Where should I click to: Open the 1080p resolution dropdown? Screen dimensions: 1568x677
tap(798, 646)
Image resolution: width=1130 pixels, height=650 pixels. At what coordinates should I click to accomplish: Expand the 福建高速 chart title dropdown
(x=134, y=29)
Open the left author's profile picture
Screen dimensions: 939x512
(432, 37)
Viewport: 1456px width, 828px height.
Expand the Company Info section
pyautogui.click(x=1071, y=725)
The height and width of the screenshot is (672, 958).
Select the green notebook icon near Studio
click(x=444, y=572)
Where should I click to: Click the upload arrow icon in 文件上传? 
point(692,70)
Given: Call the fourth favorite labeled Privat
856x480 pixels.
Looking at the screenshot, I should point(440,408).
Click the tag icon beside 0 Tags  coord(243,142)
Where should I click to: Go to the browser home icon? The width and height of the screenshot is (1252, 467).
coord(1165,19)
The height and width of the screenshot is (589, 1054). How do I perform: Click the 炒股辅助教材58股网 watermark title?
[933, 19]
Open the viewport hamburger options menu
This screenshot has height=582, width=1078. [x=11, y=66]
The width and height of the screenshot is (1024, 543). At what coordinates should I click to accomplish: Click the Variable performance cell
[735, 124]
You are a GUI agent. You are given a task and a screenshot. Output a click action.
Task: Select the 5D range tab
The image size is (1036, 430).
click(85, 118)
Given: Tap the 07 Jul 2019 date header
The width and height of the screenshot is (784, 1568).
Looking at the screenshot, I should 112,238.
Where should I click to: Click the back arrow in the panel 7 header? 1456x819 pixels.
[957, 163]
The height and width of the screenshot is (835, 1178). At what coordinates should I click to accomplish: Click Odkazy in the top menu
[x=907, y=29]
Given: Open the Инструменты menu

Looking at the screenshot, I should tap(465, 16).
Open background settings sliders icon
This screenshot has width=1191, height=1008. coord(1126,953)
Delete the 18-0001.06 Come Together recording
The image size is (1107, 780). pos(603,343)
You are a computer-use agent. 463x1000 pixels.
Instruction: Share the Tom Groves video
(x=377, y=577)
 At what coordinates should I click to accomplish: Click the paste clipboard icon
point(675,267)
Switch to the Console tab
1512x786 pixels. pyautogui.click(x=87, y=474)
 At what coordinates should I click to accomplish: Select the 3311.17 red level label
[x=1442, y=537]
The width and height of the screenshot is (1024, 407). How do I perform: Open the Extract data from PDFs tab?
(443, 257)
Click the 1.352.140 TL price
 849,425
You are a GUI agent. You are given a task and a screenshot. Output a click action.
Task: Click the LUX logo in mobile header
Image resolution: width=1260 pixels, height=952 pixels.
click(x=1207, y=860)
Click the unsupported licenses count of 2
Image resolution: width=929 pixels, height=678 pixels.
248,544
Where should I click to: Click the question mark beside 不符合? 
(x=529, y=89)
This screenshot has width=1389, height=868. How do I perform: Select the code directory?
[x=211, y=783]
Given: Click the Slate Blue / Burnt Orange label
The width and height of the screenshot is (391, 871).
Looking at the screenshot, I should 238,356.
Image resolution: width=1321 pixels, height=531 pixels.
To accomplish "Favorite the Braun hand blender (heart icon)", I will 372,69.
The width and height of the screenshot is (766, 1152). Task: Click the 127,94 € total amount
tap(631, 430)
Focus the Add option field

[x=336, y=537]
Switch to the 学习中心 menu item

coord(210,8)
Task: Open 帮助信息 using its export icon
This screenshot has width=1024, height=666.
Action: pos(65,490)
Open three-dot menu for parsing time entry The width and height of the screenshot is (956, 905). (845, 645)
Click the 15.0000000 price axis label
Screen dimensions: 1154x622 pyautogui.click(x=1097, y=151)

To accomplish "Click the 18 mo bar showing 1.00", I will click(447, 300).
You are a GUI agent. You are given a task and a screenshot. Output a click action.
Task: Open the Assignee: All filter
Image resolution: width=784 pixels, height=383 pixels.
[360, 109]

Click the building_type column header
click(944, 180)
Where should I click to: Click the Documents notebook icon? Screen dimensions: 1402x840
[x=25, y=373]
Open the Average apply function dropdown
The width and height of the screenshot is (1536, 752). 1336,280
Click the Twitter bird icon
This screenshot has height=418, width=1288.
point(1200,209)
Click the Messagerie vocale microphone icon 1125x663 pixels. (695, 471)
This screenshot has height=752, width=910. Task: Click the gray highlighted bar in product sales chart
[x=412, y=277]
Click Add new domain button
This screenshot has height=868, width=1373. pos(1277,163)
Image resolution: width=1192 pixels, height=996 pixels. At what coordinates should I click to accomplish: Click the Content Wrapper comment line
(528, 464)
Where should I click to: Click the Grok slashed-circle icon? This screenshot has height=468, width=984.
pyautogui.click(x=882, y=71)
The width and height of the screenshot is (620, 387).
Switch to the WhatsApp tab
-------------------------
The full set of entries above has to be restated exactly.

_Output for this task_:
Where should I click to: Open the 1080p resolution dropdown? Screen dimensions: 1568x677
tap(798, 646)
Image resolution: width=1130 pixels, height=650 pixels. At what coordinates should I click to accomplish: Expand the 福建高速 chart title dropdown
(x=134, y=29)
Open the left author's profile picture
Screen dimensions: 939x512
(432, 37)
Viewport: 1456px width, 828px height.
Expand the Company Info section
pyautogui.click(x=1071, y=725)
The height and width of the screenshot is (672, 958).
Select the green notebook icon near Studio
click(x=444, y=572)
Where should I click to: Click the upload arrow icon in 文件上传? 
point(692,70)
Given: Call the fourth favorite labeled Privat
856x480 pixels.
Looking at the screenshot, I should point(440,408).
Click the tag icon beside 0 Tags  coord(243,142)
Where should I click to: Go to the browser home icon? The width and height of the screenshot is (1252, 467).
coord(1165,19)
The height and width of the screenshot is (589, 1054). How do I perform: Click the 炒股辅助教材58股网 watermark title?
[933, 19]
Open the viewport hamburger options menu
This screenshot has height=582, width=1078. [x=11, y=66]
The width and height of the screenshot is (1024, 543). At what coordinates should I click to accomplish: Click the Variable performance cell
[735, 124]
You are a GUI agent. You are given a task and a screenshot. Output a click action.
Task: Select the 5D range tab
The image size is (1036, 430).
click(85, 118)
Given: Tap the 07 Jul 2019 date header
The width and height of the screenshot is (784, 1568).
Looking at the screenshot, I should 112,238.
Where should I click to: Click the back arrow in the panel 7 header? 1456x819 pixels.
[957, 163]
The height and width of the screenshot is (835, 1178). At what coordinates should I click to accomplish: Click Odkazy in the top menu
[x=907, y=29]
Given: Open the Инструменты menu

Looking at the screenshot, I should tap(465, 16).
Open background settings sliders icon
This screenshot has width=1191, height=1008. coord(1126,953)
Delete the 18-0001.06 Come Together recording
The image size is (1107, 780). pos(603,343)
You are a computer-use agent. 463x1000 pixels.
Instruction: Share the Tom Groves video
(x=377, y=577)
 At what coordinates should I click to accomplish: Click the paste clipboard icon
point(675,267)
Switch to the Console tab
1512x786 pixels. pyautogui.click(x=87, y=474)
 At what coordinates should I click to accomplish: Select the 3311.17 red level label
[x=1442, y=537]
The width and height of the screenshot is (1024, 407). How do I perform: Open the Extract data from PDFs tab?
(443, 257)
Click the 1.352.140 TL price
 849,425
You are a GUI agent. You are given a task and a screenshot. Output a click action.
Task: Click the LUX logo in mobile header
Image resolution: width=1260 pixels, height=952 pixels.
click(x=1207, y=860)
Click the unsupported licenses count of 2
Image resolution: width=929 pixels, height=678 pixels.
248,544
Where should I click to: Click the question mark beside 不符合? 
(x=529, y=89)
This screenshot has width=1389, height=868. How do I perform: Select the code directory?
[x=211, y=783]
Given: Click the Slate Blue / Burnt Orange label
The width and height of the screenshot is (391, 871).
Looking at the screenshot, I should 238,356.
Image resolution: width=1321 pixels, height=531 pixels.
To accomplish "Favorite the Braun hand blender (heart icon)", I will 372,69.
The width and height of the screenshot is (766, 1152). Task: Click the 127,94 € total amount
tap(631, 430)
Focus the Add option field

[x=336, y=537]
Switch to the 学习中心 menu item

coord(210,8)
Task: Open 帮助信息 using its export icon
This screenshot has width=1024, height=666.
Action: pos(65,490)
Open three-dot menu for parsing time entry The width and height of the screenshot is (956, 905). (845, 645)
Click the 15.0000000 price axis label
Screen dimensions: 1154x622 pyautogui.click(x=1097, y=151)

To accomplish "Click the 18 mo bar showing 1.00", I will click(447, 300).
You are a GUI agent. You are given a task and a screenshot. Output a click action.
Task: Open the Assignee: All filter
Image resolution: width=784 pixels, height=383 pixels.
[360, 109]

Click the building_type column header
click(944, 180)
Where should I click to: Click the Documents notebook icon? Screen dimensions: 1402x840
[x=25, y=373]
Open the Average apply function dropdown
The width and height of the screenshot is (1536, 752). 1336,280
Click the Twitter bird icon
This screenshot has height=418, width=1288.
point(1200,209)
Click the Messagerie vocale microphone icon 1125x663 pixels. (695, 471)
This screenshot has height=752, width=910. Task: Click the gray highlighted bar in product sales chart
[x=412, y=277]
Click Add new domain button
This screenshot has height=868, width=1373. pos(1277,163)
Image resolution: width=1192 pixels, height=996 pixels. At what coordinates should I click to accomplish: Click the Content Wrapper comment line
(528, 464)
Where should I click to: Click the Grok slashed-circle icon? This screenshot has height=468, width=984.
pyautogui.click(x=882, y=71)
The width and height of the screenshot is (620, 387).
Switch to the WhatsApp tab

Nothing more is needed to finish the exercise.